Varying Generic Parameters with features

All good! I love that we can truly discuss this in detail! :heart: I will probably answer again tomorrow. Thanks for your input. I really do appreciate it.

This doesn't sound like a problem that feature flags are really intended to solve. Without an example of how the API currently looks for that, I'm sort of taking a shot in the dark but it is possible to model something like this without feature flags

#![allow(unused)]

// Your library code
trait IntracellularReaction {
    fn reaction_value(&self) -> Option<f64>;
}

struct Disabled;

impl IntracellularReaction for Disabled {
    fn reaction_value(&self) -> Option<f64> {
        None
    }
}

impl IntracellularReaction for f64 {
    fn reaction_value(&self) -> Option<f64> {
        Some(*self)
    }
}

trait SimulationConfig {
    type IntracellularReaction: IntracellularReaction;

    fn reaction_threshold(&self) -> Self::IntracellularReaction;
}

fn start<S: SimulationConfig>(config: S) {
    // If impls of `IntracellularReaction` always return either Some or None for a given type, the compiler will probably be able to optimize this check out since we're using generics and not trait objects here.
    if let Some(threshold) = config.reaction_threshold().reaction_value() {
        // intracellular reactions enabled
        println!("{threshold}")
    } else {
        // intracellular reactions disabled
        println!("Disabled!")
    }
}

/// Macro to make it less of a hassle to disabled a feature you don't use. Extremely not necessary.

◆ Data for review ◆
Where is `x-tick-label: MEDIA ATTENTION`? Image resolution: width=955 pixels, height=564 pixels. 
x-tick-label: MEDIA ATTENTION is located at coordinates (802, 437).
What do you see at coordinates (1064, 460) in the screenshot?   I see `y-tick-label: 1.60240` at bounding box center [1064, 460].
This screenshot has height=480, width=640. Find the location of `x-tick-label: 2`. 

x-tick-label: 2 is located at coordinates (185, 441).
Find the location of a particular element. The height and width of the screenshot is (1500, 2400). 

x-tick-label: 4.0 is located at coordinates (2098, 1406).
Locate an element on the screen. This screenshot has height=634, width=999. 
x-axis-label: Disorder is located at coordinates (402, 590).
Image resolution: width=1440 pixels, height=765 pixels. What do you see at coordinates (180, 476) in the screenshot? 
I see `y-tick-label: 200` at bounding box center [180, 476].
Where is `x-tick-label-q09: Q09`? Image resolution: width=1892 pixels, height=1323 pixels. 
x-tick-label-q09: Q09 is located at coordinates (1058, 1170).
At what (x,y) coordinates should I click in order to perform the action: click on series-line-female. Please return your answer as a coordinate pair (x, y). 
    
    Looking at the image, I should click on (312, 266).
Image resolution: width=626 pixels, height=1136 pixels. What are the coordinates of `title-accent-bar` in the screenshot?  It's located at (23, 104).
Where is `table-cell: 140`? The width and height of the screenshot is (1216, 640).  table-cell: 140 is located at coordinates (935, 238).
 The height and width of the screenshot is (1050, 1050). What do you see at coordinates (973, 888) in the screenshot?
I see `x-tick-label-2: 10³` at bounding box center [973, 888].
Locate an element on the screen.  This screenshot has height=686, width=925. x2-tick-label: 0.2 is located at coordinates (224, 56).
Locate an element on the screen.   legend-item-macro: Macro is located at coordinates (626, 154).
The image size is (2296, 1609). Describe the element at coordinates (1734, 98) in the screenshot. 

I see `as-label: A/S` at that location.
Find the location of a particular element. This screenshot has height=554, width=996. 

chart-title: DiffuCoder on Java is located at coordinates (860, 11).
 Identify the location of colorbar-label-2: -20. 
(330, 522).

◆ Apply what you read ◆
a. In the forum thread on varying generic parameters with features, what does the `reaction_value` method return in the implementation for `Disabled`?
b. Render this sentence from the forum thread on varying generic parameters with features into Spanish: "This doesn't sound like a problem that feature flags are really intended to solve."
c. Carry on the forum thread about varying generic parameters with features, picking up right after its final line.

◆ Expected results ◆
a. It returns `None`.

b. Esto no parece un problema que los feature flags estén realmente pensados para resolver.

c.
macro_rules! disable_intracellular {
    () => {
        type IntracellularReaction = $crate::Disabled;

        fn reaction_threshold(&self) -> Self::IntracellularReaction {
            $crate::Disabled
        }
    };
}

// Client code

struct ReactionSimulation {
    reaction_threshold: f64,
}

impl SimulationConfig for ReactionSimulation {
    type IntracellularReaction = f64;

    fn reaction_threshold(&self) -> Self::IntracellularReaction {
        self.reaction_threshold
    }
}

struct NoReactionSimulation;

impl SimulationConfig for NoReactionSimulation {
    disable_intracellular!();
}

fn main() {
    start(ReactionSimulation {
        reaction_threshold: 12.0,
    });
    start(NoReactionSimulation);
}

By using an associated type, you can ensure that clients are consistent with values they give you (i.e. if another API needs a an intracellular reaction value, you can use the associated type to ensure the value passed is Disabled and not an f64.)

The tradeoff here is that the APIs still exist and in some cases users may have to pass Disabled in places where ideally there wouldn't be a value at all for the capabilities of your library that user cares about. That's unfortunate, but I think less of a burden than the feature flag version would put on you. Ideally you could provide "disabled" defaults for everything, and users that wanted to use one of the disabled capabilities would override the default, but Rust doesn't have great ways to do that kind of thing right now, except in extremely simple cases.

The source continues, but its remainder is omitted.